Task: The complete set of records should be given again verbatim.

Dataset entries:
*** Block opens ***

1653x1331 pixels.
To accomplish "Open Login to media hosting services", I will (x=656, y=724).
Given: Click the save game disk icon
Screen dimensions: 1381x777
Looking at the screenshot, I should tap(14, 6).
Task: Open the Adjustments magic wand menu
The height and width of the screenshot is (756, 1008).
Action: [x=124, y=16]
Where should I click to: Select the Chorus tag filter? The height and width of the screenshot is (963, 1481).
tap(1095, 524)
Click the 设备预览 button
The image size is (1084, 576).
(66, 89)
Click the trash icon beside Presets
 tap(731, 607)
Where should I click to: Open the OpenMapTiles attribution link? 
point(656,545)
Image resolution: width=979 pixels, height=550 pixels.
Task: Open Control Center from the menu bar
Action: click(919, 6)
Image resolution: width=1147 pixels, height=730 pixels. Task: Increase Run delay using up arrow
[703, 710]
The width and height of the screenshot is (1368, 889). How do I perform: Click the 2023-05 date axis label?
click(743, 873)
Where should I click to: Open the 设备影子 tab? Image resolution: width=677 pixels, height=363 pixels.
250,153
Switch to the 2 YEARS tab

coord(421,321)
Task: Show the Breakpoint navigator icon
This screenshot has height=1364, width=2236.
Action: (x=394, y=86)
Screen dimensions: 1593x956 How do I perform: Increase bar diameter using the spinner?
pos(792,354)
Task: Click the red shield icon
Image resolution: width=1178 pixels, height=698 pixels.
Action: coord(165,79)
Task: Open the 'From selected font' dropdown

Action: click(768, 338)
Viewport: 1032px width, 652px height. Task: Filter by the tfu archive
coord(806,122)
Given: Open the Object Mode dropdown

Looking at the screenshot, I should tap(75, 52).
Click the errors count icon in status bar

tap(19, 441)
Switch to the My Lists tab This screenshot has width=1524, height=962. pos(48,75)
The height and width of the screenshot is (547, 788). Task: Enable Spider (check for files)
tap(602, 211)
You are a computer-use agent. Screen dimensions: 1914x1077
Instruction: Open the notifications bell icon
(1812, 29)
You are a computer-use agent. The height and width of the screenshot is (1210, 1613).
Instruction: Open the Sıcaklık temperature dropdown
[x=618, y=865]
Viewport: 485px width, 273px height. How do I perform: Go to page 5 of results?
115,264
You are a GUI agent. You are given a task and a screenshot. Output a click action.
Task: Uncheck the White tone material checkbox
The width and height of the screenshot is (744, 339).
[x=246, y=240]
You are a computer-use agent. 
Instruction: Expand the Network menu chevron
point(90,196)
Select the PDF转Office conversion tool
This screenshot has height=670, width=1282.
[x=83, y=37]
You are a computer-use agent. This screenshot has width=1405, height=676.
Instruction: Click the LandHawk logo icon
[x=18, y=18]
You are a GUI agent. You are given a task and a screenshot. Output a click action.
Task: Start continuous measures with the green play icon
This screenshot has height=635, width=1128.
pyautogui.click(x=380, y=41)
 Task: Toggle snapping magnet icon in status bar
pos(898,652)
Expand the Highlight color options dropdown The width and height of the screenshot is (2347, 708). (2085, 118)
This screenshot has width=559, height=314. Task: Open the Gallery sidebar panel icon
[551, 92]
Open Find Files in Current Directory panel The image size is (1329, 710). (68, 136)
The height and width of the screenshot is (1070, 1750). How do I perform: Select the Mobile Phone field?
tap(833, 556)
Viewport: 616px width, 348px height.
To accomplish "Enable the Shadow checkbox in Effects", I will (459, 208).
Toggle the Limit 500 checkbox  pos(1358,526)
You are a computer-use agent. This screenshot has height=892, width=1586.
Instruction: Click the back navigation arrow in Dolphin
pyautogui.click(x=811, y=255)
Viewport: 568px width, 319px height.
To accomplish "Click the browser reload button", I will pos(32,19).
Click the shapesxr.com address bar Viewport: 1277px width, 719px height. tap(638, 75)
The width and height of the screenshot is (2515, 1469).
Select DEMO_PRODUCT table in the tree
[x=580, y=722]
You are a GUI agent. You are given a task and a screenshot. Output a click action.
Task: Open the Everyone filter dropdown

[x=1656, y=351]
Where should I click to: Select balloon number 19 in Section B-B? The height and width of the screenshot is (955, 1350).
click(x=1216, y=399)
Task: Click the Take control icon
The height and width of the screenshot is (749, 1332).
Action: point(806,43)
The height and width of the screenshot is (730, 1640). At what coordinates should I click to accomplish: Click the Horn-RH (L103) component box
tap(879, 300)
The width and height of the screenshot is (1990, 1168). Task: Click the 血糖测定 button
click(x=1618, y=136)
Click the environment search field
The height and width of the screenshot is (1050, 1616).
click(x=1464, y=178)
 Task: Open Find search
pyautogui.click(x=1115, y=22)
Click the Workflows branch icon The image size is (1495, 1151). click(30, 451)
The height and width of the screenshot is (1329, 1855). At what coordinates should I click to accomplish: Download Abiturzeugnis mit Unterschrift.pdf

*** Block closes ***

Output of the task:
1653x1331 pixels.
To accomplish "Open Login to media hosting services", I will (x=656, y=724).
Given: Click the save game disk icon
Screen dimensions: 1381x777
Looking at the screenshot, I should tap(14, 6).
Task: Open the Adjustments magic wand menu
The height and width of the screenshot is (756, 1008).
Action: [x=124, y=16]
Where should I click to: Select the Chorus tag filter? The height and width of the screenshot is (963, 1481).
tap(1095, 524)
Click the 设备预览 button
The image size is (1084, 576).
(66, 89)
Click the trash icon beside Presets
 tap(731, 607)
Where should I click to: Open the OpenMapTiles attribution link? 
point(656,545)
Image resolution: width=979 pixels, height=550 pixels.
Task: Open Control Center from the menu bar
Action: click(919, 6)
Image resolution: width=1147 pixels, height=730 pixels. Task: Increase Run delay using up arrow
[703, 710]
The width and height of the screenshot is (1368, 889). How do I perform: Click the 2023-05 date axis label?
click(743, 873)
Where should I click to: Open the 设备影子 tab? Image resolution: width=677 pixels, height=363 pixels.
250,153
Switch to the 2 YEARS tab

coord(421,321)
Task: Show the Breakpoint navigator icon
This screenshot has height=1364, width=2236.
Action: (x=394, y=86)
Screen dimensions: 1593x956 How do I perform: Increase bar diameter using the spinner?
pos(792,354)
Task: Click the red shield icon
Image resolution: width=1178 pixels, height=698 pixels.
Action: coord(165,79)
Task: Open the 'From selected font' dropdown

Action: click(768, 338)
Viewport: 1032px width, 652px height. Task: Filter by the tfu archive
coord(806,122)
Given: Open the Object Mode dropdown

Looking at the screenshot, I should tap(75, 52).
Click the errors count icon in status bar

tap(19, 441)
Switch to the My Lists tab This screenshot has width=1524, height=962. pos(48,75)
The height and width of the screenshot is (547, 788). Task: Enable Spider (check for files)
tap(602, 211)
You are a computer-use agent. Screen dimensions: 1914x1077
Instruction: Open the notifications bell icon
(1812, 29)
You are a computer-use agent. The height and width of the screenshot is (1210, 1613).
Instruction: Open the Sıcaklık temperature dropdown
[x=618, y=865]
Viewport: 485px width, 273px height. How do I perform: Go to page 5 of results?
115,264
You are a GUI agent. You are given a task and a screenshot. Output a click action.
Task: Uncheck the White tone material checkbox
The width and height of the screenshot is (744, 339).
[x=246, y=240]
You are a computer-use agent. 
Instruction: Expand the Network menu chevron
point(90,196)
Select the PDF转Office conversion tool
This screenshot has height=670, width=1282.
[x=83, y=37]
You are a computer-use agent. This screenshot has width=1405, height=676.
Instruction: Click the LandHawk logo icon
[x=18, y=18]
You are a GUI agent. You are given a task and a screenshot. Output a click action.
Task: Start continuous measures with the green play icon
This screenshot has height=635, width=1128.
pyautogui.click(x=380, y=41)
 Task: Toggle snapping magnet icon in status bar
pos(898,652)
Expand the Highlight color options dropdown The width and height of the screenshot is (2347, 708). (2085, 118)
This screenshot has width=559, height=314. Task: Open the Gallery sidebar panel icon
[551, 92]
Open Find Files in Current Directory panel The image size is (1329, 710). (68, 136)
The height and width of the screenshot is (1070, 1750). How do I perform: Select the Mobile Phone field?
tap(833, 556)
Viewport: 616px width, 348px height.
To accomplish "Enable the Shadow checkbox in Effects", I will (459, 208).
Toggle the Limit 500 checkbox  pos(1358,526)
You are a computer-use agent. This screenshot has height=892, width=1586.
Instruction: Click the back navigation arrow in Dolphin
pyautogui.click(x=811, y=255)
Viewport: 568px width, 319px height.
To accomplish "Click the browser reload button", I will pos(32,19).
Click the shapesxr.com address bar Viewport: 1277px width, 719px height. tap(638, 75)
The width and height of the screenshot is (2515, 1469).
Select DEMO_PRODUCT table in the tree
[x=580, y=722]
You are a GUI agent. You are given a task and a screenshot. Output a click action.
Task: Open the Everyone filter dropdown

[x=1656, y=351]
Where should I click to: Select balloon number 19 in Section B-B? The height and width of the screenshot is (955, 1350).
click(x=1216, y=399)
Task: Click the Take control icon
The height and width of the screenshot is (749, 1332).
Action: point(806,43)
The height and width of the screenshot is (730, 1640). At what coordinates should I click to accomplish: Click the Horn-RH (L103) component box
tap(879, 300)
The width and height of the screenshot is (1990, 1168). Task: Click the 血糖测定 button
click(x=1618, y=136)
Click the environment search field
The height and width of the screenshot is (1050, 1616).
click(x=1464, y=178)
 Task: Open Find search
pyautogui.click(x=1115, y=22)
Click the Workflows branch icon The image size is (1495, 1151). click(30, 451)
The height and width of the screenshot is (1329, 1855). At what coordinates should I click to accomplish: Download Abiturzeugnis mit Unterschrift.pdf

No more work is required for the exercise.